Desastre ambiental de Mariana: A importância de conciliar uma consciência ambiental e desenvolvimento

Enviada em 18/06/2021

Em 5 de novembro de 2015, na cidade de Mariana houve o rompimento de uma barragem usada para guardar os rejeitos de minério de ferro explorados pela empresa Samarco. Esse acidente acarretou diversos prejuízos à população e meio ambiente. Usando a frase do filósofo polonês Zygmunt Bauman “Não são as crises que mudam o mundo, e sim nossa reação a elas.” como exemplo, é preciso que o povo e as grandes indústrias, pensem no acidente como um aviso para se atentarem ao equilíbrio que precisa existir entre desenvolvimento e consciência ambiental e mudem suas políticas.

À princípio, pode-se destacar a negligência presente nas empresas, especialmente aquelas que colocam o ecossistema em risco, onde os interesses financeiros são colocados em primeiro lugar e a natureza é explorada de forma abusiva. Esse comportamento leva a um degaste do ambiente afetando também a saúde e bem estar da população e consequentemente a economia.

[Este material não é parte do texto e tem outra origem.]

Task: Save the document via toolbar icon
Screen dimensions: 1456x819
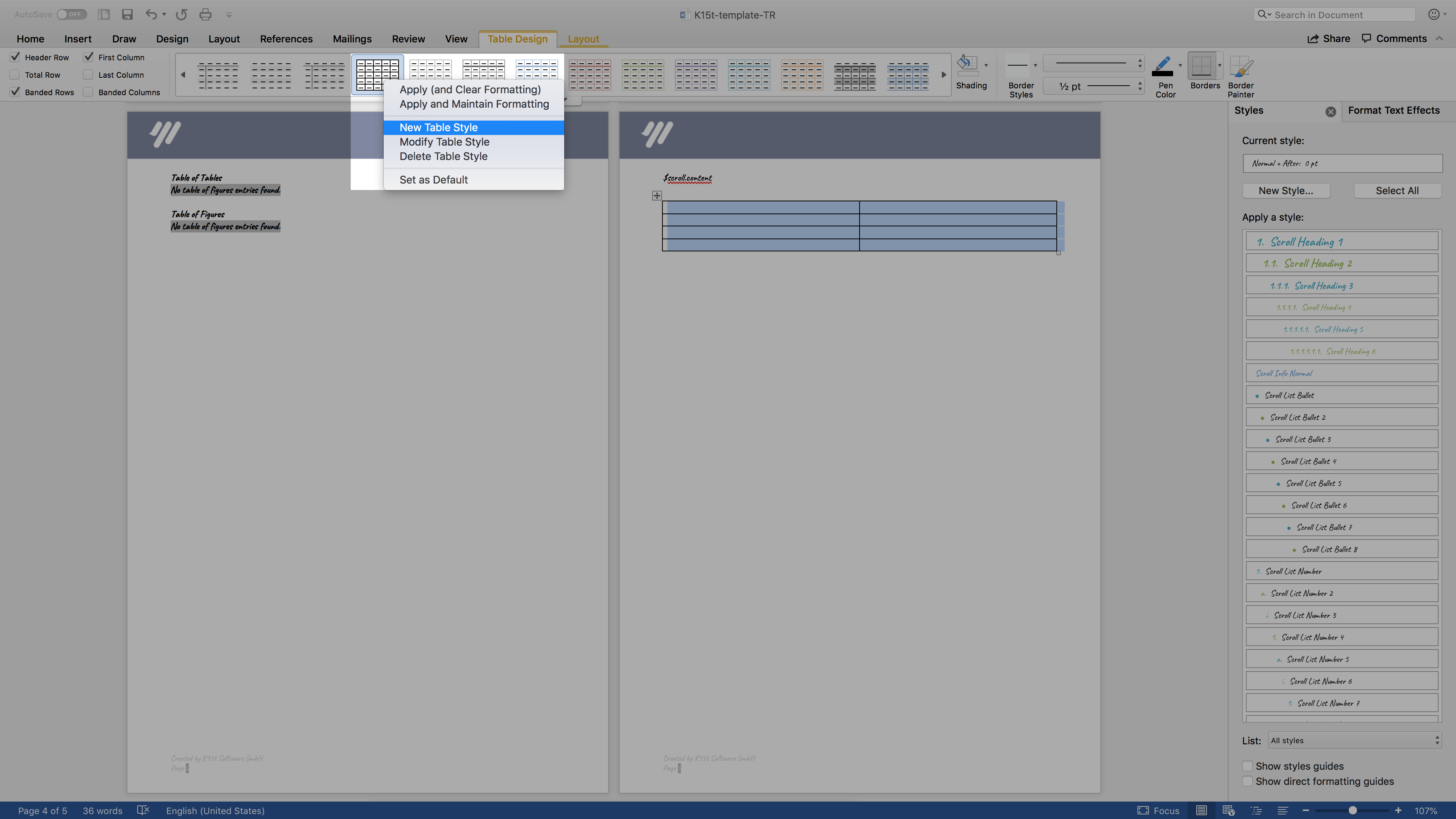Action: (x=127, y=14)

Em segundo plano, sabe-se que o cuidado com o biossistema é de extrema importância, e que apesar da existência de leis que visam a presença do respeito durante as atividades que envolvem extração de matéria prima da natureza, muitas organizações não as respeitam, causando enormes perdas à biogeocenose devido a fraca fiscalização.

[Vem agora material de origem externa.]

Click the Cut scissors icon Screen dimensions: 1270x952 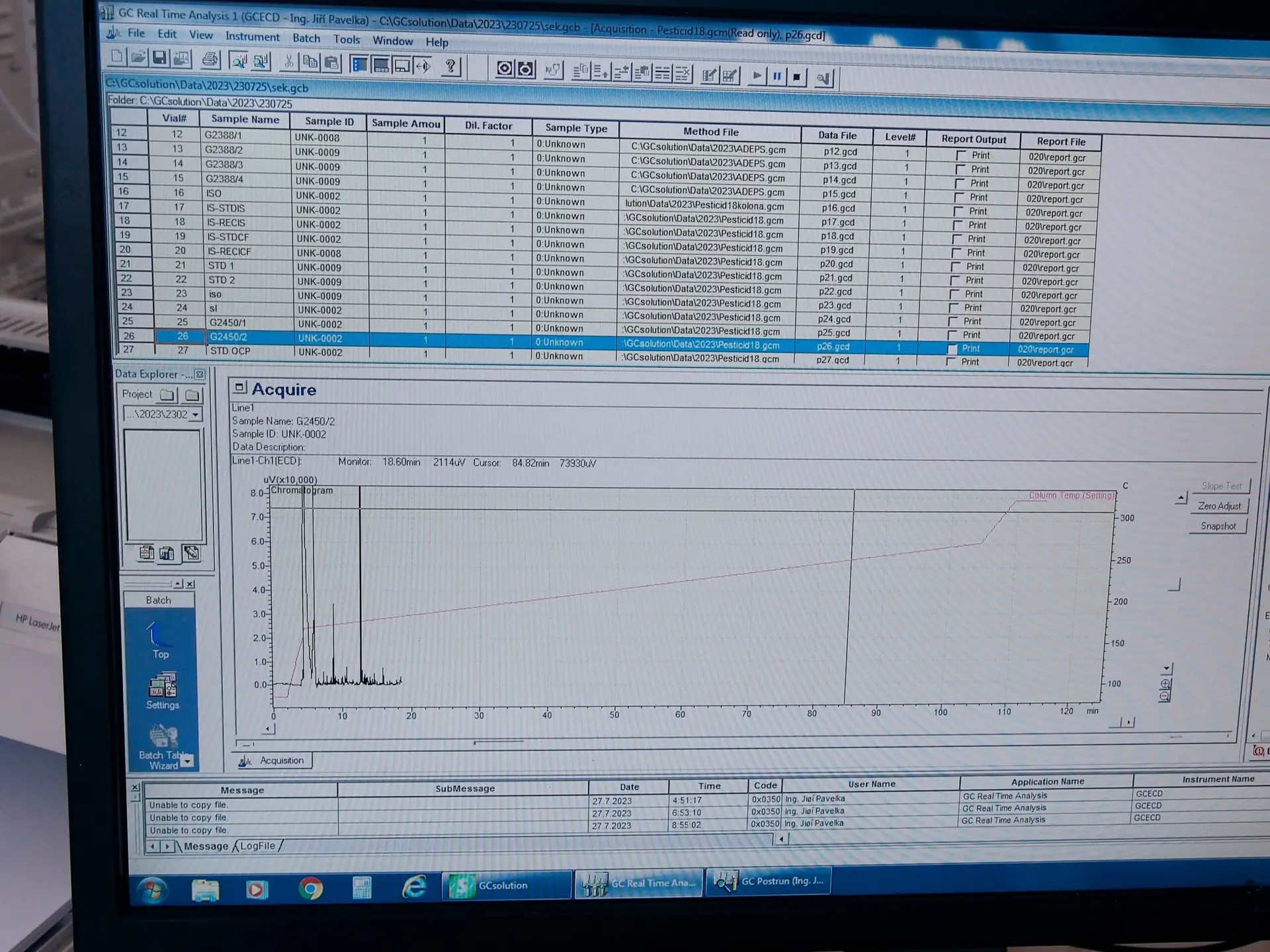(288, 62)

Portanto, visando mitigar os entraves à resolução da problemática, algumas medidas são necessárias. Assim, cabe ao Estado criar punições mais severas para ações que violam as leis e interferem de forma não saudável na natureza e garantir que sejam efetuadas, por meio de fiscalização eficiente, a fim de que as indústriais sigam as leis à risca. Só assim é possível existir desenvolvimento sem causar malefícios significantes à vida.